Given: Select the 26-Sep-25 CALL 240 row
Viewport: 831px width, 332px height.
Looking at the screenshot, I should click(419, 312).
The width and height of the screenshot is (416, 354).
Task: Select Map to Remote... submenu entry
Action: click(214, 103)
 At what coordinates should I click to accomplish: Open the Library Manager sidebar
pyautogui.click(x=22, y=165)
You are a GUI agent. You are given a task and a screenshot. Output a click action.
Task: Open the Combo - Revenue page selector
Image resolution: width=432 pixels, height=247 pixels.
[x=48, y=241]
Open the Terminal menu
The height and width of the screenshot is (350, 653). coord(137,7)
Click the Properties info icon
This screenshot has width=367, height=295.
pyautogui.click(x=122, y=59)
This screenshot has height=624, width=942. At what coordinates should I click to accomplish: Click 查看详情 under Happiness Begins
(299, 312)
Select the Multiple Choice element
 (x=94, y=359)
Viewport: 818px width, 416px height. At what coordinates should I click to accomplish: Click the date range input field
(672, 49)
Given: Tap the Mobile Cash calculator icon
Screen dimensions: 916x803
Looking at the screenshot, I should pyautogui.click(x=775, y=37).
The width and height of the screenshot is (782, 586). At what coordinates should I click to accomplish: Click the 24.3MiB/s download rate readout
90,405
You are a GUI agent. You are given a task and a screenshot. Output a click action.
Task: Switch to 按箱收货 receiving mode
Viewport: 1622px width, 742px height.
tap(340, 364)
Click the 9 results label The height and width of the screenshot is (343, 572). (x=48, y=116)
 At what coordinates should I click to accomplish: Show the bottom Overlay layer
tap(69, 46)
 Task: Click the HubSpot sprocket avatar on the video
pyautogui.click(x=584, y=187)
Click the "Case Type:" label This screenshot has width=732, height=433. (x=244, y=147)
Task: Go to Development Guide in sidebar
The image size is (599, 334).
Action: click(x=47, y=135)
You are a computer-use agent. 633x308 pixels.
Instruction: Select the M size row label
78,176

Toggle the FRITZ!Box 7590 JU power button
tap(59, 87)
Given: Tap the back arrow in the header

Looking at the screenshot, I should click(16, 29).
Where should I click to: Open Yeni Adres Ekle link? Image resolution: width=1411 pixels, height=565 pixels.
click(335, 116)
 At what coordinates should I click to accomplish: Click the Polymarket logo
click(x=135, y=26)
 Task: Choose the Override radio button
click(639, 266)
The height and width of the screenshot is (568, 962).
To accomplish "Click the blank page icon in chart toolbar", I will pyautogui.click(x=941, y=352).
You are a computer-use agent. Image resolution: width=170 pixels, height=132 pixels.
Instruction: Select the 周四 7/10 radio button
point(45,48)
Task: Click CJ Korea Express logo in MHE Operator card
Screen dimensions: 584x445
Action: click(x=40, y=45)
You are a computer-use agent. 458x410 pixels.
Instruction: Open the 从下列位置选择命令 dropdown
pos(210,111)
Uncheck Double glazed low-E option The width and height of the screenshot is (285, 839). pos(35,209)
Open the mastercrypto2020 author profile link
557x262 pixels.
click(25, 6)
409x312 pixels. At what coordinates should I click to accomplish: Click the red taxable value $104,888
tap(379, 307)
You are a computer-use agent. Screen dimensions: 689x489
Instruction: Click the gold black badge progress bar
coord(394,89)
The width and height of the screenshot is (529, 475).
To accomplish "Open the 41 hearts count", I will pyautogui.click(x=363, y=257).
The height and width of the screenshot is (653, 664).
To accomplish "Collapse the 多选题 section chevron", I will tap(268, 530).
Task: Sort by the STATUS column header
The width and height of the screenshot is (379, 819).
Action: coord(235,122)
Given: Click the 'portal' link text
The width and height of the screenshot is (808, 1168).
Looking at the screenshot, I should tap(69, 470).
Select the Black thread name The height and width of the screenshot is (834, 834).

### [Stated goal]
Write out the records as a JSON list of strings, one string per line, starting with the line containing "Task: Click the" and ending with the line containing "Action: coord(235,122)", with both lines included and blank lines omitted.

### [Written answer]
[
  " Task: Click the HubSpot sprocket avatar on the video",
  "pyautogui.click(x=584, y=187)",
  "Click the \"Case Type:\" label This screenshot has width=732, height=433. (x=244, y=147)",
  "Task: Go to Development Guide in sidebar",
  "The image size is (599, 334).",
  "Action: click(x=47, y=135)",
  "You are a computer-use agent. 633x308 pixels.",
  "Instruction: Select the M size row label",
  "78,176",
  "Toggle the FRITZ!Box 7590 JU power button",
  "tap(59, 87)",
  "Given: Tap the back arrow in the header",
  "Looking at the screenshot, I should click(16, 29).",
  "Where should I click to: Open Yeni Adres Ekle link? Image resolution: width=1411 pixels, height=565 pixels.",
  "click(335, 116)",
  " At what coordinates should I click to accomplish: Click the Polymarket logo",
  "click(x=135, y=26)",
  " Task: Choose the Override radio button",
  "click(639, 266)",
  "The height and width of the screenshot is (568, 962).",
  "To accomplish \"Click the blank page icon in chart toolbar\", I will pyautogui.click(x=941, y=352).",
  "You are a computer-use agent. Image resolution: width=170 pixels, height=132 pixels.",
  "Instruction: Select the 周四 7/10 radio button",
  "point(45,48)",
  "Task: Click CJ Korea Express logo in MHE Operator card",
  "Screen dimensions: 584x445",
  "Action: click(x=40, y=45)",
  "You are a computer-use agent. 458x410 pixels.",
  "Instruction: Open the 从下列位置选择命令 dropdown",
  "pos(210,111)",
  "Uncheck Double glazed low-E option The width and height of the screenshot is (285, 839). pos(35,209)",
  "Open the mastercrypto2020 author profile link",
  "557x262 pixels.",
  "click(25, 6)",
  "409x312 pixels. At what coordinates should I click to accomplish: Click the red taxable value $104,888",
  "tap(379, 307)",
  "You are a computer-use agent. Screen dimensions: 689x489",
  "Instruction: Click the gold black badge progress bar",
  "coord(394,89)",
  "The width and height of the screenshot is (529, 475).",
  "To accomplish \"Open the 41 hearts count\", I will pyautogui.click(x=363, y=257).",
  "The height and width of the screenshot is (653, 664).",
  "To accomplish \"Collapse the 多选题 section chevron\", I will tap(268, 530).",
  "Task: Sort by the STATUS column header",
  "The width and height of the screenshot is (379, 819).",
  "Action: coord(235,122)"
]